Records for the exercise →
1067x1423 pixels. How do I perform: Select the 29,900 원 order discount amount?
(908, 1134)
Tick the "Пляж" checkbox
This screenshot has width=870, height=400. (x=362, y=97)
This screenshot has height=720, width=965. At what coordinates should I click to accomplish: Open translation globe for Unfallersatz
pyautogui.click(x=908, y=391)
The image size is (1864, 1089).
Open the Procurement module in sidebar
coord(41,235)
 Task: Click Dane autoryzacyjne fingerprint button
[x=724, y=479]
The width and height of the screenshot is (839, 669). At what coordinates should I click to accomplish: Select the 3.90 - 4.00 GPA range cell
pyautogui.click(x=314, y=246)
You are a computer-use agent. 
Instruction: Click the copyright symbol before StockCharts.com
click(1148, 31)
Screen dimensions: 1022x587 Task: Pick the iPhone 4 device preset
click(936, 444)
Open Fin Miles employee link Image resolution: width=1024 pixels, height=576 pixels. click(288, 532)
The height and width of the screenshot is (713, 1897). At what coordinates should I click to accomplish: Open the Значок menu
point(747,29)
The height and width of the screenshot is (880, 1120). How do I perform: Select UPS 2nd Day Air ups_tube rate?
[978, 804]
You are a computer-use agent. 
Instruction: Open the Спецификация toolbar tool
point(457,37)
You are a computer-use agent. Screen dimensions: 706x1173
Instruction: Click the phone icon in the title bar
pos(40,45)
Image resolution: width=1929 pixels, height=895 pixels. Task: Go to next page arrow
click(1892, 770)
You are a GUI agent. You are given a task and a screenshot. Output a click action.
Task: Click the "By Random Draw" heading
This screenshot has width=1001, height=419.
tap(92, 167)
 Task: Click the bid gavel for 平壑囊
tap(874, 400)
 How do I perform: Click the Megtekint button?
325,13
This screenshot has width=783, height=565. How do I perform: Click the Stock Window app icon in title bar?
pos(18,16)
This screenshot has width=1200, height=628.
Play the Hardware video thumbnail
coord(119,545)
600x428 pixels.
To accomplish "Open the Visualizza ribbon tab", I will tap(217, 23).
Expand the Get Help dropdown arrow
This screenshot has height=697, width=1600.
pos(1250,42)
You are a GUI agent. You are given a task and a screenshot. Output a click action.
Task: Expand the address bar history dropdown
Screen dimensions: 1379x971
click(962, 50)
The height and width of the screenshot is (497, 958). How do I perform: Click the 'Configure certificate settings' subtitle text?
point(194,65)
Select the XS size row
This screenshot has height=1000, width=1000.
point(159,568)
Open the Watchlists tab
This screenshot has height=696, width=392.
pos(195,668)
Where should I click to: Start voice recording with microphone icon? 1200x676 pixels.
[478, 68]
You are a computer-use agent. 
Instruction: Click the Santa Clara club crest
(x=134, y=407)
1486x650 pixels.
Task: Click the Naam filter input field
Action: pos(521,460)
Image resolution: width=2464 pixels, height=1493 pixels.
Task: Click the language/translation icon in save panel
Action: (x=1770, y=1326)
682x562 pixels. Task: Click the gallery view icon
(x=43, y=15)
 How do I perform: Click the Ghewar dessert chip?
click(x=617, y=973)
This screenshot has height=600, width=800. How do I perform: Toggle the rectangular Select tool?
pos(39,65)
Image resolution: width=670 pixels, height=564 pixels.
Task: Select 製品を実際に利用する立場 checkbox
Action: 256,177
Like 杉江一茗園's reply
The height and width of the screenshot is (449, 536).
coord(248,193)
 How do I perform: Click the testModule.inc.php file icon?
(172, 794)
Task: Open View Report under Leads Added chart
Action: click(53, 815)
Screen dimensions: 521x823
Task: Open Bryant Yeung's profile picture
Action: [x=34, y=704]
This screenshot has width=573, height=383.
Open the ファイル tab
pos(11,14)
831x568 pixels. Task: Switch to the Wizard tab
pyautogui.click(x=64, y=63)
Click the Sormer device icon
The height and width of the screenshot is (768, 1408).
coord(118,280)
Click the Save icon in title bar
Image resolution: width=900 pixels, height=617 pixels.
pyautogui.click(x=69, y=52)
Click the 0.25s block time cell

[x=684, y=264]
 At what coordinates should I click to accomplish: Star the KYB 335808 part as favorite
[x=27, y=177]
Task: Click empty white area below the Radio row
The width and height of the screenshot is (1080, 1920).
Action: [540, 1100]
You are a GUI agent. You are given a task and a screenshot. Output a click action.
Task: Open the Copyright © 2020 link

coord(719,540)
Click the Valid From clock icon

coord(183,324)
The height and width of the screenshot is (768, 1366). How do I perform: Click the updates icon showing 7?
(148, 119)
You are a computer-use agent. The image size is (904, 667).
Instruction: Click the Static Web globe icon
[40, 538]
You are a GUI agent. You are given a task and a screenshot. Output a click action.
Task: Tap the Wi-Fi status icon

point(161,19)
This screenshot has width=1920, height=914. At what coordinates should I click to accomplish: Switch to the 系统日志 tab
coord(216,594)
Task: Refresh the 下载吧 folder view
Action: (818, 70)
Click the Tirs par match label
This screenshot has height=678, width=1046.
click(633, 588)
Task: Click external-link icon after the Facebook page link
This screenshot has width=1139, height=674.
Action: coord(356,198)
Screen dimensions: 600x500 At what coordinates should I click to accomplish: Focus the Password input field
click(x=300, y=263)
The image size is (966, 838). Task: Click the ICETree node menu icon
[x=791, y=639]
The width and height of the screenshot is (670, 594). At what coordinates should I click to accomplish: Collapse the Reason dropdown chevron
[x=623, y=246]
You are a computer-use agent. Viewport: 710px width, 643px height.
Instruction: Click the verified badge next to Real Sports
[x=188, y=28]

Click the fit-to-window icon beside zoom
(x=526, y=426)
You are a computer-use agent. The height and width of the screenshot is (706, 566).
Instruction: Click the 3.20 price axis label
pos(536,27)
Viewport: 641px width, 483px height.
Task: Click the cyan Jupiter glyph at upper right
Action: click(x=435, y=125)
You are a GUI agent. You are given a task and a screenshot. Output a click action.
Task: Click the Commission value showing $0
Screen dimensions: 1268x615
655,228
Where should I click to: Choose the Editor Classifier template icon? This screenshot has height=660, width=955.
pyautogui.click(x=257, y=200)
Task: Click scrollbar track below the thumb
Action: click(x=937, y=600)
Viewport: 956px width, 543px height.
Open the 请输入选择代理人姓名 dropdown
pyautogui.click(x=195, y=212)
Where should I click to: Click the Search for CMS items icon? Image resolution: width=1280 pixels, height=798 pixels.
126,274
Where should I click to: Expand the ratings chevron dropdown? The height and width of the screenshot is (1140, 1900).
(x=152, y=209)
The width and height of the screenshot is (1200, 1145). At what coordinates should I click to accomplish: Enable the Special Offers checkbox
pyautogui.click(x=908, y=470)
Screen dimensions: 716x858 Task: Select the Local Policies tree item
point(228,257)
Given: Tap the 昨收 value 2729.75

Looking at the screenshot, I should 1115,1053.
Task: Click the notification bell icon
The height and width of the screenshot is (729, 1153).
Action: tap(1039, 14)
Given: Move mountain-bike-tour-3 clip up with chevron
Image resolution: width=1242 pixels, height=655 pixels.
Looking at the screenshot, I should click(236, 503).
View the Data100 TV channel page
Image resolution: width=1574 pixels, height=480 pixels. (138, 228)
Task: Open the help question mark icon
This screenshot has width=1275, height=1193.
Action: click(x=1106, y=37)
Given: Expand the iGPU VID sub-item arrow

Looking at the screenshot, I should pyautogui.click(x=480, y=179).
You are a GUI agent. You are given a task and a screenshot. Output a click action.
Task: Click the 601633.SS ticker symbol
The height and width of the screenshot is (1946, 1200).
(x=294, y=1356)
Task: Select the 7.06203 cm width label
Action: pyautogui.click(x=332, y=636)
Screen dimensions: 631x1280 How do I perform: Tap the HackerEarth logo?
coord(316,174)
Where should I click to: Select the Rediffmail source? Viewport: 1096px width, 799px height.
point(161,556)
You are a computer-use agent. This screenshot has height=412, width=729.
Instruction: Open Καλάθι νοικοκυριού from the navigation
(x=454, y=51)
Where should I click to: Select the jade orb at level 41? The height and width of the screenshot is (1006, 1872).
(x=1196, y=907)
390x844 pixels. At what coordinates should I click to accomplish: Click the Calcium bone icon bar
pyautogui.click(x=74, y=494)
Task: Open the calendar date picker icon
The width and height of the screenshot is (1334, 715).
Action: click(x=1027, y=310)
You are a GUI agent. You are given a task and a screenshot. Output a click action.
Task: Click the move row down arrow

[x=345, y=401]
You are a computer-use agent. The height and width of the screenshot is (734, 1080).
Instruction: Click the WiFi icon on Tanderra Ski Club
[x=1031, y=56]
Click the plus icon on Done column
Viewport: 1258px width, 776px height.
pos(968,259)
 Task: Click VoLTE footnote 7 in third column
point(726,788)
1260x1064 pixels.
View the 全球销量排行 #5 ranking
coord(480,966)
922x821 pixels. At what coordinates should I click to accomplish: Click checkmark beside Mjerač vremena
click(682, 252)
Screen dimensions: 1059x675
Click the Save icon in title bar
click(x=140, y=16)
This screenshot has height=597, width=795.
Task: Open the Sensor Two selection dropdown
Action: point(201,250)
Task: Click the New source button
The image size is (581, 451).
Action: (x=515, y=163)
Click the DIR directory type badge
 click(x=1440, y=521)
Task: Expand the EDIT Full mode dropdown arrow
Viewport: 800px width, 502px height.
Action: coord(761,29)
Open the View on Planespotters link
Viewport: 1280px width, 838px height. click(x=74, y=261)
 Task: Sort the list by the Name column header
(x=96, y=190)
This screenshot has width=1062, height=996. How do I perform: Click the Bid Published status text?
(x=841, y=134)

Goal of the exercise →
Whenever the word "computer" shows up in a line of the entries, list that line.

Written solution →
You are a computer-use agent. 
You are a computer-use agent. 
You are a computer-use agent. Screen dimensions: 706x1173
You are a computer-use agent. 
You are a computer-use agent. The image size is (904, 667).
You are a computer-use agent. Viewport: 710px width, 643px height.
You are a computer-use agent. The height and width of the screenshot is (706, 566).
You are a computer-use agent. This screenshot has height=412, width=729.
You are a computer-use agent. The height and width of the screenshot is (734, 1080).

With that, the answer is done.